Home secretary U.N. Behera’s statement on the issue, apparently provoked by state organising secretary of the CPI (Maoist) Sabyasachi Panda’s tirade against the government, coincided with chief minister Naveen Patnaik’s fresh appeal to the rebels to return to the mainstream.
“I appeal again to my misguided young brothers and sisters who have gone to the Maoist cause, to the law of the jungle, to return to the mainstream, the law of the land,” said Naveen before leaving for Delhi en route to London for an eight-day trip to the United Kingdom.
On the other hand, the two Maoist-chosen interlocutors who negotiated during the release of the Italian nationals kidnapped by Panda in March, have in a letter criticised the government for mounting operations against the rebels without provocation.
Replying to Panda’s charge made in an audio-message yesterday that the government had gone back on the promises made at the time of the release of the hostages, the home secretary said that of the five persons whose release the abductors of the two Italian nationals had demanded, Subhashree Das alias Mili had already been acquitted in one of the cases against her. While no fresh cases have been brought against Mili, the wife of Panda, two cases were still pending against her in Nayagarh, the home secretary said.
Another rebel leader, Arati Majhi, whose release was sought by the Maoists, had been acquitted in one case and granted bail in another but in three cases her bail had been rejected. “She can approach the next higher forum in these three cases. In one case the bail is under consideration,” said Behera.
The home secretary said that in the case of Suka Nachika, Chakra Tadingi and Bijay Tadingi, the three other radicals whose release the Maoists led by Panda had sought, the bail had been rejected by a local court in Berhampur but they were free to approach the higher court.
Referring to the cases relating to 22 persons whose release the abductors of ruling BJD MLA Jhina Hikaka had sought, the home secretary said that while four of them had been released, another three would be set free on production of bailers. “Bail has been rejected in eight cases. They can approach the next higher court in appeal. The remaining eight have not filed their bail petitions,” he said.
Behera also accused the Maoists of indulging in violence and killing one person in Malkangiri district on May 19. Stating that the government would do its best to maintain law and order, the home secretary called upon the rebels to shun violence and return to the mainstream.
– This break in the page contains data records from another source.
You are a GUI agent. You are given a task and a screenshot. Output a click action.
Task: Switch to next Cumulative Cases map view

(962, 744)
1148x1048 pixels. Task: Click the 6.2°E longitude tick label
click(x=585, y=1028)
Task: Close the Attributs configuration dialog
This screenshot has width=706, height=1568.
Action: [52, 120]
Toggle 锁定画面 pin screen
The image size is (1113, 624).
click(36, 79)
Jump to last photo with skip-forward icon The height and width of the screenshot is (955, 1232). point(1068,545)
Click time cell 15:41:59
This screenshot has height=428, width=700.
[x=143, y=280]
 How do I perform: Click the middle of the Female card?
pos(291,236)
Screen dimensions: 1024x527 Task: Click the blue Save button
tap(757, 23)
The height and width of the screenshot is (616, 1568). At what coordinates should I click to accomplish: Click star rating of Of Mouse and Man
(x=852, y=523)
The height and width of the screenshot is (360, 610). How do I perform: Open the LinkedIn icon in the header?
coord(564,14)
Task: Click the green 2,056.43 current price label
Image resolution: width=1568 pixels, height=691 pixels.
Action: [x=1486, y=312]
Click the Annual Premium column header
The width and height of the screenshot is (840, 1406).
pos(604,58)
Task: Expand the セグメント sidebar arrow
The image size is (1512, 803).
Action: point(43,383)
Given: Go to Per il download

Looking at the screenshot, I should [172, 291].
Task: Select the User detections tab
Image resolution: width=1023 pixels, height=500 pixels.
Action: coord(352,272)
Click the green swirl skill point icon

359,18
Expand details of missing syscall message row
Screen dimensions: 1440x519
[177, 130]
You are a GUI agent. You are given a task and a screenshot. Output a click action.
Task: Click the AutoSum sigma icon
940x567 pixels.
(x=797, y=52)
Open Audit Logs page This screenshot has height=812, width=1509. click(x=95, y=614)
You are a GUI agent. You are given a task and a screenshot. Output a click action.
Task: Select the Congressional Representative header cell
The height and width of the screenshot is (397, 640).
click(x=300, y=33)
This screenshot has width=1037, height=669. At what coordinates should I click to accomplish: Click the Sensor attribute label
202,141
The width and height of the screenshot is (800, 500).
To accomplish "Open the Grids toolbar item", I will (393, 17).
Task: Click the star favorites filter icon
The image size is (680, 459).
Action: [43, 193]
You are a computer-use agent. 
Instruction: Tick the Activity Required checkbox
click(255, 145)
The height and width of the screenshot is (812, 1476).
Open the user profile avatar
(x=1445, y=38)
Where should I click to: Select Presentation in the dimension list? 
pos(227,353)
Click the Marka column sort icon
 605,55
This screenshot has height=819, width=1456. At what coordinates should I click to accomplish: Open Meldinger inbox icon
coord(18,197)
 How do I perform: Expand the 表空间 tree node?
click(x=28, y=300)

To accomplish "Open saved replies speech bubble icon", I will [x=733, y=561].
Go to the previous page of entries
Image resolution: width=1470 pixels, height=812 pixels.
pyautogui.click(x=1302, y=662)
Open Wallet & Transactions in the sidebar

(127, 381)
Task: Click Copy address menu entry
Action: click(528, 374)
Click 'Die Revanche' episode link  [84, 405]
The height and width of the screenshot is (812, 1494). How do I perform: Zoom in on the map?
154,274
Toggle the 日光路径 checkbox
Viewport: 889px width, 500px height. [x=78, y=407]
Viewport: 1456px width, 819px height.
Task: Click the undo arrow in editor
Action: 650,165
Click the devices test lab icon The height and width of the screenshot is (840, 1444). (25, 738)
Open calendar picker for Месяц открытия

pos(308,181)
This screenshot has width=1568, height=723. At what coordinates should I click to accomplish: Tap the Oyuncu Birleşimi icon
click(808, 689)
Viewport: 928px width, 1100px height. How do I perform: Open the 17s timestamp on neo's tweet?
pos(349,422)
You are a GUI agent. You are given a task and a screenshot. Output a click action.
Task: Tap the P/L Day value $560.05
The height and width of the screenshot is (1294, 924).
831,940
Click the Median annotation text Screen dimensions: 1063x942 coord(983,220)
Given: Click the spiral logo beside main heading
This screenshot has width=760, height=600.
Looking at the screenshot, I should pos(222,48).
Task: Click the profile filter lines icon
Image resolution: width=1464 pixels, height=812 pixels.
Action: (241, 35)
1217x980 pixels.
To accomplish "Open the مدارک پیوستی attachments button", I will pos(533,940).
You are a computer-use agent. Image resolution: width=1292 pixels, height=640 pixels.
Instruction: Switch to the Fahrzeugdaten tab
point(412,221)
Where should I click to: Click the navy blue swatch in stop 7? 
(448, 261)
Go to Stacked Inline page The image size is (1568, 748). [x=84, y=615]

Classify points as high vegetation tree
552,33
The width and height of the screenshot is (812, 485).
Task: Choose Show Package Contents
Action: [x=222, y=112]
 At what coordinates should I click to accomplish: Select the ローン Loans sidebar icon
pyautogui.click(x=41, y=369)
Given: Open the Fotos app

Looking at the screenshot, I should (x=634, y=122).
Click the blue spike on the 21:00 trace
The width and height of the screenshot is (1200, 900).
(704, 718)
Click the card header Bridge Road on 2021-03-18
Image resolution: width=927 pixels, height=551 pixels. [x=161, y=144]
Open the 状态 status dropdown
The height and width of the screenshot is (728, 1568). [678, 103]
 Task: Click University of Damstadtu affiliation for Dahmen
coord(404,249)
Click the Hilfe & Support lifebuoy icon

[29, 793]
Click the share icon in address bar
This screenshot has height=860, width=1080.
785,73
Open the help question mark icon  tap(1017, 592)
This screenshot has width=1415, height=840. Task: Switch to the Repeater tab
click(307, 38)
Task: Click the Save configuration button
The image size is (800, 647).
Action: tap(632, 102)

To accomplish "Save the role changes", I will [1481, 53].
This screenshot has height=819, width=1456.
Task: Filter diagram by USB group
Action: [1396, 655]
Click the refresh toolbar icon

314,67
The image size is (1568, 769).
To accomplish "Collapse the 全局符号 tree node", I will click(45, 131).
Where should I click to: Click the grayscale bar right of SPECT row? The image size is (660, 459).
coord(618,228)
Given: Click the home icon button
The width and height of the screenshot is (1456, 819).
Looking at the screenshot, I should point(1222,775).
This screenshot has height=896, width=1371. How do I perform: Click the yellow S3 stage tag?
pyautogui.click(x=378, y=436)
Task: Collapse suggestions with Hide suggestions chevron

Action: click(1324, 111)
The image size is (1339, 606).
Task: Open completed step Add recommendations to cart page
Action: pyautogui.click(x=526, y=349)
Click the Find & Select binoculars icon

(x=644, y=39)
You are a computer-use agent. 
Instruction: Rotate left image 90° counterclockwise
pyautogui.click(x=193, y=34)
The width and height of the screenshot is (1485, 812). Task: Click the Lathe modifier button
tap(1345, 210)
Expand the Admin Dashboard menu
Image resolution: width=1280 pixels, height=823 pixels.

However, B.D. Sharma and Dandapani Mohanty, the two Maoist-chosen interlocutors, pulled no punches in their letter addressed to the home secretary and two other senior bureaucrats who were part of the government team that negotiated with them to bring the hostage crisis to an end in April. They said that though the Maoists had stuck to the ceasefire promised by them, the state forces had been raiding their forest hideouts.